• TASK: As the answer, set down the lines below from the one containing "Uncheck Gestionnaire d'objets" through the one containing "This screenshot has width=1131, height=640.", exactly and inclusively, and no others.

• Saved data entries:
◆ ◆ ◆ ◆

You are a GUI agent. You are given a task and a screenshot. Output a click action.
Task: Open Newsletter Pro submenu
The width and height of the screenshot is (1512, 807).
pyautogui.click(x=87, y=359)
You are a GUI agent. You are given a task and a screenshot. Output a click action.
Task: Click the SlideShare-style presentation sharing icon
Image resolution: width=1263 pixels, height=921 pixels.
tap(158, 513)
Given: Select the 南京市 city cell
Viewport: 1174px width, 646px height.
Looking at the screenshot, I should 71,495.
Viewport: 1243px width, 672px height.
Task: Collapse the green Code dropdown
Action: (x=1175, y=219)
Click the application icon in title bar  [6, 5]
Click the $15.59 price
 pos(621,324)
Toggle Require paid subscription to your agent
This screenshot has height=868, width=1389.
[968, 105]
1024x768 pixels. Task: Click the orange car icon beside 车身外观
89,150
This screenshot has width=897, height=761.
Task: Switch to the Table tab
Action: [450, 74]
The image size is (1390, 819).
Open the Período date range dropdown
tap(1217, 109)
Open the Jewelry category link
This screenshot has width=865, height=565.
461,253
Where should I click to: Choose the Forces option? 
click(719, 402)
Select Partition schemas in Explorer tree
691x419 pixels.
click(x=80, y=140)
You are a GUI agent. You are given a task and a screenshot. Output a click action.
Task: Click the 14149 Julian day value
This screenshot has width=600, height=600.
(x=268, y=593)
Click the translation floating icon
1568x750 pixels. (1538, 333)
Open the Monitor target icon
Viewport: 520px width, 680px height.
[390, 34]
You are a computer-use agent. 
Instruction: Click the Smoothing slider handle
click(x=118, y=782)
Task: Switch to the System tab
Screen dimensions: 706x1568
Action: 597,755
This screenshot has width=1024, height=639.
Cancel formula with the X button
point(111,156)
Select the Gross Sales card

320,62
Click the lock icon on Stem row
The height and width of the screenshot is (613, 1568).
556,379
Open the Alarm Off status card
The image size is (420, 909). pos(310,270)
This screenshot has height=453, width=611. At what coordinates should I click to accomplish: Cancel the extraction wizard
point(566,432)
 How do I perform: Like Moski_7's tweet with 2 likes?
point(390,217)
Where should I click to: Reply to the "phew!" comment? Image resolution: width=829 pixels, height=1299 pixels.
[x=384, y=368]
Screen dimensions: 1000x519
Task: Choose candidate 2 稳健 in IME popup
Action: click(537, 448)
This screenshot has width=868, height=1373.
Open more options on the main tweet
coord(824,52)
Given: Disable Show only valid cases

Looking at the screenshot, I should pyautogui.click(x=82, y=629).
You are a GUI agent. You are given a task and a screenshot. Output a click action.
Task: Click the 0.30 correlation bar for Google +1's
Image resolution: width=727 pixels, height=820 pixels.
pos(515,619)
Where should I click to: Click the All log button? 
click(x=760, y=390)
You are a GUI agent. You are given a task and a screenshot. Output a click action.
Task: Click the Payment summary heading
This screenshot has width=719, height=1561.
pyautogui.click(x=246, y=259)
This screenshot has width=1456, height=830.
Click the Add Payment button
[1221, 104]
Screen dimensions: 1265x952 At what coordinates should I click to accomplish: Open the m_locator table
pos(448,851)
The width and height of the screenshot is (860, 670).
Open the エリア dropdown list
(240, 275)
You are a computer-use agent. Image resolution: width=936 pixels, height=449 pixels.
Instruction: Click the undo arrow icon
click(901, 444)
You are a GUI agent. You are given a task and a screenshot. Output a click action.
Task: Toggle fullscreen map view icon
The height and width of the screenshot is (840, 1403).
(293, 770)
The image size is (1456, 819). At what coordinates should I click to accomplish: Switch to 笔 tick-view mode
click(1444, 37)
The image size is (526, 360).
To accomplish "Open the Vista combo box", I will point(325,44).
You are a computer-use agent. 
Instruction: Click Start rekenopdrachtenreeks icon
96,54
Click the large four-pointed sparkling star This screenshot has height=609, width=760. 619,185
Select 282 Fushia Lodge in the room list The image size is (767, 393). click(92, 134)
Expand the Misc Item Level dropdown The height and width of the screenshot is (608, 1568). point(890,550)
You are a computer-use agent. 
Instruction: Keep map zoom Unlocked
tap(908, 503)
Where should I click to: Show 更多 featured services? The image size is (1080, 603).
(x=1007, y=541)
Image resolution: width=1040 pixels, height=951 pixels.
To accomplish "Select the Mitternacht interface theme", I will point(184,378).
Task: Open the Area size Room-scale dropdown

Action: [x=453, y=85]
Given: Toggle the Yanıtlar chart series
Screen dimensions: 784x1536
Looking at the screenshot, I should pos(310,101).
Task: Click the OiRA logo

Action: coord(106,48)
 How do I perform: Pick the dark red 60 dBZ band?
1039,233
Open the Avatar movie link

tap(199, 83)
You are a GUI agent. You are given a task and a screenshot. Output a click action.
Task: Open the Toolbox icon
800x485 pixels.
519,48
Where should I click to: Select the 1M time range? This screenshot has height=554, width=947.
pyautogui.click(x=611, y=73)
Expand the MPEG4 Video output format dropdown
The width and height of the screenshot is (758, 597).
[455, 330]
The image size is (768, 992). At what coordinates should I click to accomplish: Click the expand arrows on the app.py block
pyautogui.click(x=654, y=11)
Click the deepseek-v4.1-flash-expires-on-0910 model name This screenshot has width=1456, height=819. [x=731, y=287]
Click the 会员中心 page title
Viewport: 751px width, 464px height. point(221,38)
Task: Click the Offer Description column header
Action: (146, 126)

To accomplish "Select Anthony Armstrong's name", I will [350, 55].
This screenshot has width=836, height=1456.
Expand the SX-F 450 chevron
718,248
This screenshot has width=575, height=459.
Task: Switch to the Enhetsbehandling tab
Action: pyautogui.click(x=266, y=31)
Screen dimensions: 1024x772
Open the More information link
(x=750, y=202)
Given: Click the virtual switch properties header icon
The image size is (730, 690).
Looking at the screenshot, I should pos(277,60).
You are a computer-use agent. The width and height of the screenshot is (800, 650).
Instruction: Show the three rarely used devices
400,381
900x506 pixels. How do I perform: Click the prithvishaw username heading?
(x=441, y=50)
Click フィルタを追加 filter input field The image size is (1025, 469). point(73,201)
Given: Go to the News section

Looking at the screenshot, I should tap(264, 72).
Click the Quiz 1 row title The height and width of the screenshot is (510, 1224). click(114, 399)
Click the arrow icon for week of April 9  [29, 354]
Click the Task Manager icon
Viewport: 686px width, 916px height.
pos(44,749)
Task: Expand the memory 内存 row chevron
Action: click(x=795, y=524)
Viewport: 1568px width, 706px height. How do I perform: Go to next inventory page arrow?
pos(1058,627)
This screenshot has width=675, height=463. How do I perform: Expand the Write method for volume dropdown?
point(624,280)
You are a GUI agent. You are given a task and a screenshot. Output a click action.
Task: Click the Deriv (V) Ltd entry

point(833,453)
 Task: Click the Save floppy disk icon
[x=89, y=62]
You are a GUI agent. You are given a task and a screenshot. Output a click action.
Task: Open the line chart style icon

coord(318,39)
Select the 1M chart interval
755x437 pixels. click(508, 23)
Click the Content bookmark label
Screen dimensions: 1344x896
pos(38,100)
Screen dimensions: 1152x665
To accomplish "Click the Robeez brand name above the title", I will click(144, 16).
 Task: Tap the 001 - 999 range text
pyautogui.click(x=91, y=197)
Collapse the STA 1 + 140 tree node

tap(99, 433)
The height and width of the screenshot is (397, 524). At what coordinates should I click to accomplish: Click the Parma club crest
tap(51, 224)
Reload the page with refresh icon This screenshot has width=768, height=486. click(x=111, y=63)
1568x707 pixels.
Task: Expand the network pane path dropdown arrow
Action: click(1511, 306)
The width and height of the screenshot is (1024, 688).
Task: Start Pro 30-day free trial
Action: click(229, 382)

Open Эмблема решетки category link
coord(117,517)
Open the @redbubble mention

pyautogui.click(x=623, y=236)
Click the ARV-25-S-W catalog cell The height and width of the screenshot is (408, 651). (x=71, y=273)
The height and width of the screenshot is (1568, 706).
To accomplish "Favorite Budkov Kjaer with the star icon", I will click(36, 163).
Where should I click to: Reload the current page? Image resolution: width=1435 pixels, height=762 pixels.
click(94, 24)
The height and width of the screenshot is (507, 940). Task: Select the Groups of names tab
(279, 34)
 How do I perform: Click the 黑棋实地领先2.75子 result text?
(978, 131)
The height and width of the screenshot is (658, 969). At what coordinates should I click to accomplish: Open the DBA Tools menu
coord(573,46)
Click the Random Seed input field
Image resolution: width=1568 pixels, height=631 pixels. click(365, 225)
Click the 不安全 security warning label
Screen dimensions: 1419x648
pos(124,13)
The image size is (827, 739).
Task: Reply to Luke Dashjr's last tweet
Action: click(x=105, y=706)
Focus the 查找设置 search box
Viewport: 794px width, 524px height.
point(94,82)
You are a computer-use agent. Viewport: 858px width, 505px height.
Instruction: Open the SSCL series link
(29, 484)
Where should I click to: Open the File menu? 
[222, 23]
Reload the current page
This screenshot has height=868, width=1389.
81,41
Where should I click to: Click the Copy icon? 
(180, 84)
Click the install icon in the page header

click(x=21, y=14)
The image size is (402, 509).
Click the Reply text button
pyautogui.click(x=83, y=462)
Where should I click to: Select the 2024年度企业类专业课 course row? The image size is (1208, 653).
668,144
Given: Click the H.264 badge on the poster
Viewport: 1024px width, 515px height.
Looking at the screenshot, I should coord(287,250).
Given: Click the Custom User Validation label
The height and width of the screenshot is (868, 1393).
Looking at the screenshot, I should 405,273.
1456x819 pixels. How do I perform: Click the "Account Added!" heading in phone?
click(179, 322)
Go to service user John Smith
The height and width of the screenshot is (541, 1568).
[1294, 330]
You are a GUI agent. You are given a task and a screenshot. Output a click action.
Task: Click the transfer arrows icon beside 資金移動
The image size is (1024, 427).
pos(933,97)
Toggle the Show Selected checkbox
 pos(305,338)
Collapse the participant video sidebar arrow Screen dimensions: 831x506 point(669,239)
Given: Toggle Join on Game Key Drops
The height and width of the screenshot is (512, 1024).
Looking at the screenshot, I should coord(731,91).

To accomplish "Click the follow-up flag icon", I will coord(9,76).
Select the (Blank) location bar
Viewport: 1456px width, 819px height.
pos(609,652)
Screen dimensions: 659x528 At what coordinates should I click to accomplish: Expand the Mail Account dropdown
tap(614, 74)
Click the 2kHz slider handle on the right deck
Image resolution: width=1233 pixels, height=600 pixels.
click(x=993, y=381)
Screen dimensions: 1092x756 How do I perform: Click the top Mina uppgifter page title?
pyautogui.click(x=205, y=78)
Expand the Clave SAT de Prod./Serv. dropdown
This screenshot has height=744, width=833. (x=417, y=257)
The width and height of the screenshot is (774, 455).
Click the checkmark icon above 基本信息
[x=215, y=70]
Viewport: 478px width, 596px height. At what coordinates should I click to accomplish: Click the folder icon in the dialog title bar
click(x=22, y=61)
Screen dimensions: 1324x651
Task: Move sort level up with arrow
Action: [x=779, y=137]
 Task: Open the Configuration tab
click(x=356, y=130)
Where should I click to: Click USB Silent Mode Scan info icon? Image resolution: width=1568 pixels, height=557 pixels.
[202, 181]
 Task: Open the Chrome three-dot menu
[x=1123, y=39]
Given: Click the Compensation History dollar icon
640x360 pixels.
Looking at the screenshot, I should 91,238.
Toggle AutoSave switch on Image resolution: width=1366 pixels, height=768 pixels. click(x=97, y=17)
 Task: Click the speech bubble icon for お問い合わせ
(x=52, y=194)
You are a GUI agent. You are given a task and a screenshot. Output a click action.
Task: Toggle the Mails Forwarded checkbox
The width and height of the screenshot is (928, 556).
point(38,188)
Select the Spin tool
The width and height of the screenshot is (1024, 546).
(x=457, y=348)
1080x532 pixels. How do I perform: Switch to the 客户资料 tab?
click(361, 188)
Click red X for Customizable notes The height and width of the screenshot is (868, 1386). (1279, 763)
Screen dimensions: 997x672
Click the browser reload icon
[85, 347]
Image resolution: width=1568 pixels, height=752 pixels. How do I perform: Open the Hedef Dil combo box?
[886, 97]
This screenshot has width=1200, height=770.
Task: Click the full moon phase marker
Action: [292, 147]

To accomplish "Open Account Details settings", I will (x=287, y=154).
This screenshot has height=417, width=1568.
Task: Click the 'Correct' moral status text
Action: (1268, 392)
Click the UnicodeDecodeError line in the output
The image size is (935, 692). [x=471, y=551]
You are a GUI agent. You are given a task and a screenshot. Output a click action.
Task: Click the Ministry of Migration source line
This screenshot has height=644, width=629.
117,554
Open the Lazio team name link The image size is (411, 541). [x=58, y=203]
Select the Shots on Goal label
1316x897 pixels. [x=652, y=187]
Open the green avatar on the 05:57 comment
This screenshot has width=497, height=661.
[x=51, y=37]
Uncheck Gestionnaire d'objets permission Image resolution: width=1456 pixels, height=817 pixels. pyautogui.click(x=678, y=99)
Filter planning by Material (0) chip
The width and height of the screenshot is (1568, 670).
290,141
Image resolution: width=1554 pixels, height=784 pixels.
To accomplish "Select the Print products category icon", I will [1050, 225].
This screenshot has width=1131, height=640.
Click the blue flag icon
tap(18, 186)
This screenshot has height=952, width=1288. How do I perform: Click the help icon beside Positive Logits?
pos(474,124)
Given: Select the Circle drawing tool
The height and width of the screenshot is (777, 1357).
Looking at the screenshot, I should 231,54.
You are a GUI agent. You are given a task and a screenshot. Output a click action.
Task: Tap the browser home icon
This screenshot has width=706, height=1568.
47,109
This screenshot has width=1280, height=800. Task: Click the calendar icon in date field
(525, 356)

◆ ◆ ◆ ◆

• YOUR SOLUTION:
Uncheck Gestionnaire d'objets permission Image resolution: width=1456 pixels, height=817 pixels. pyautogui.click(x=678, y=99)
Filter planning by Material (0) chip
The width and height of the screenshot is (1568, 670).
290,141
Image resolution: width=1554 pixels, height=784 pixels.
To accomplish "Select the Print products category icon", I will [1050, 225].
This screenshot has width=1131, height=640.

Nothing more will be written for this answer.